#### [REQUIREMENT]
Copy the thread below on how Python's csv module handles line endings and newlines word for word, keeping every line and character unchanged.

#### [EXCERPTED TEXT]
How does python csv module understand end of line vs. newline

Question

This is more of a request for explanation of how the csv module really understands data coming in from a file. I don't quite understand a quirk I've come across a few times tied specifically to new line characters.

With the following code:

with open(filename, 'rbU') as inCsvFile:
    for row in csv.reader(inCsvFile):
        print repr(row)

I get the following lines printed

['ID', 'AFTADM', 'AFTORD', 'AFTREM', 'AFTOTH', 'AFTOTX', 'COMM']
['3', '2', '2', '2', '2', '', 'New, had to look up']
['3', '2', '2', '2', '2', '', 'Percieved  complexity']
['3', '2', '2', '2', '2', '', 'Stress per se']
['3', '2', '2', '2', '2', '', 'no records']
['10', '2', '1', '2', '2', '', 'Please ignore the crossouts!
Mix-up, very late start
Could not get database to work -- unable to view  data']
['10', '2', '2', '2', '2', '', '']
['10', '2', '2', '2', '2', '', '']
['10', '1', '1', '2', '2', '', '']
['10', '2', '2', '2', '2', '', '']
['10', '2', '2', '2', '2', '', '']
['11', '1', '1', '1', '1', 'viewed  results', '']
['11', '2', '2', '2', '2', '', '']
['11', '2', '2', '2', '2', '', '']
['11', '2', '2', '2', '2', '', '']
['11', '2', '2', '2', '2', '', '']
['11', '2', '2', '2', '2', '', '']
['12', '2', '1', '2', '2', '', '']
['12', '', '', '', '', '', '']
['12', '2', '2', '2', '1', 'emailed', '']
...

#### [DATA SECTION]
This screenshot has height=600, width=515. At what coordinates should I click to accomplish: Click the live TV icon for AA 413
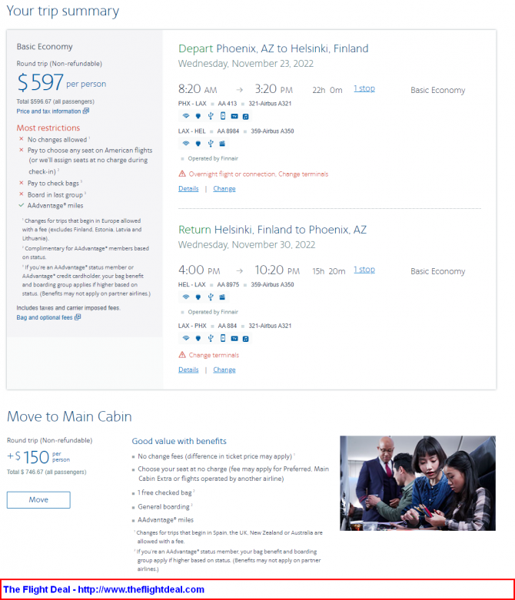(x=234, y=117)
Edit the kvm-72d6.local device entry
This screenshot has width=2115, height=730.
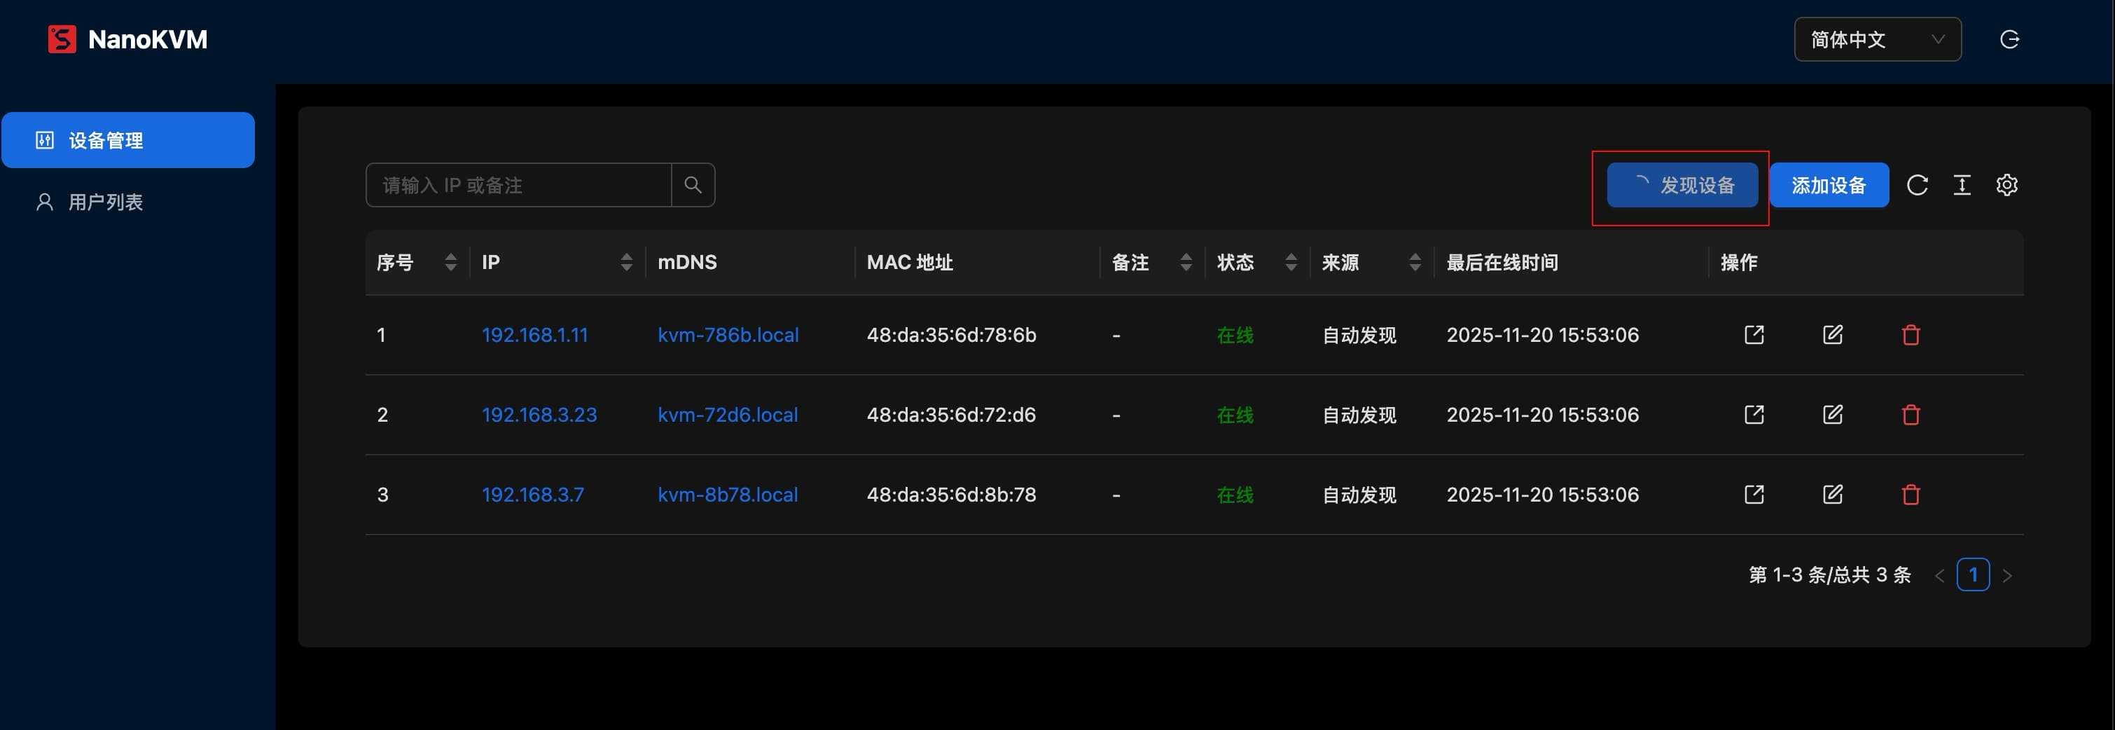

#### [FINISHED EXERCISE]
How does python csv module understand end of line vs. newline

Question

This is more of a request for explanation of how the csv module really understands data coming in from a file. I don't quite understand a quirk I've come across a few times tied specifically to new line characters.

With the following code:

with open(filename, 'rbU') as inCsvFile:
    for row in csv.reader(inCsvFile):
        print repr(row)

I get the following lines printed

['ID', 'AFTADM', 'AFTORD', 'AFTREM', 'AFTOTH', 'AFTOTX', 'COMM']
['3', '2', '2', '2', '2', '', 'New, had to look up']
['3', '2', '2', '2', '2', '', 'Percieved  complexity']
['3', '2', '2', '2', '2', '', 'Stress per se']
['3', '2', '2', '2', '2', '', 'no records']
['10', '2', '1', '2', '2', '', 'Please ignore the crossouts!
Mix-up, very late start
Could not get database to work -- unable to view  data']
['10', '2', '2', '2', '2', '', '']
['10', '2', '2', '2', '2', '', '']
['10', '1', '1', '2', '2', '', '']
['10', '2', '2', '2', '2', '', '']
['10', '2', '2', '2', '2', '', '']
['11', '1', '1', '1', '1', 'viewed  results', '']
['11', '2', '2', '2', '2', '', '']
['11', '2', '2', '2', '2', '', '']
['11', '2', '2', '2', '2', '', '']
['11', '2', '2', '2', '2', '', '']
['11', '2', '2', '2', '2', '', '']
['12', '2', '1', '2', '2', '', '']
['12', '', '', '', '', '', '']
['12', '2', '2', '2', '1', 'emailed', '']
...